● Work order
Please provide the entries below again, word for word.

● Data section
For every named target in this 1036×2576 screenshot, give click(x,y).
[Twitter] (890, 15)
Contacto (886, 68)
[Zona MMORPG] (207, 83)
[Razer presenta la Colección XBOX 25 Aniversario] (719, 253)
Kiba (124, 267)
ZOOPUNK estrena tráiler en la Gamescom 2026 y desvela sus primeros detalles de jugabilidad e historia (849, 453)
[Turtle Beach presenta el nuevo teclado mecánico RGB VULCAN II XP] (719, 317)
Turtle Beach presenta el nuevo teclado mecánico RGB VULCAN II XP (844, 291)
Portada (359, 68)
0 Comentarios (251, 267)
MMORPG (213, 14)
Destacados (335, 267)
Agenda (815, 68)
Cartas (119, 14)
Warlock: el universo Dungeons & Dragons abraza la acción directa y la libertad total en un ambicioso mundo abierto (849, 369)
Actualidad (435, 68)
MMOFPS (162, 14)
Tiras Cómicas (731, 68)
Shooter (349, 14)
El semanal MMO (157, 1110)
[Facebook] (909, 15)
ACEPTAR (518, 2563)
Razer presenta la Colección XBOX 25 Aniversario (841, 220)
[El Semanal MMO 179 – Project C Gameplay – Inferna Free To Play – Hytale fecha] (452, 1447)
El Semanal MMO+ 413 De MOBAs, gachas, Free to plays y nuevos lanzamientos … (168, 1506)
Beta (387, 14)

● Response area
For every named target in this 1036×2576 screenshot, give click(x,y).
[Twitter] (890, 15)
Contacto (886, 68)
[Zona MMORPG] (207, 83)
[Razer presenta la Colección XBOX 25 Aniversario] (719, 253)
Kiba (124, 267)
ZOOPUNK estrena tráiler en la Gamescom 2026 y desvela sus primeros detalles de jugabilidad e historia (849, 453)
[Turtle Beach presenta el nuevo teclado mecánico RGB VULCAN II XP] (719, 317)
Turtle Beach presenta el nuevo teclado mecánico RGB VULCAN II XP (844, 291)
Portada (359, 68)
0 Comentarios (251, 267)
MMORPG (213, 14)
Destacados (335, 267)
Agenda (815, 68)
Cartas (119, 14)
Warlock: el universo Dungeons & Dragons abraza la acción directa y la libertad total en un ambicioso mundo abierto (849, 369)
Actualidad (435, 68)
MMOFPS (162, 14)
Tiras Cómicas (731, 68)
Shooter (349, 14)
El semanal MMO (157, 1110)
[Facebook] (909, 15)
ACEPTAR (518, 2563)
Razer presenta la Colección XBOX 25 Aniversario (841, 220)
[El Semanal MMO 179 – Project C Gameplay – Inferna Free To Play – Hytale fecha] (452, 1447)
El Semanal MMO+ 413 De MOBAs, gachas, Free to plays y nuevos lanzamientos … (168, 1506)
Beta (387, 14)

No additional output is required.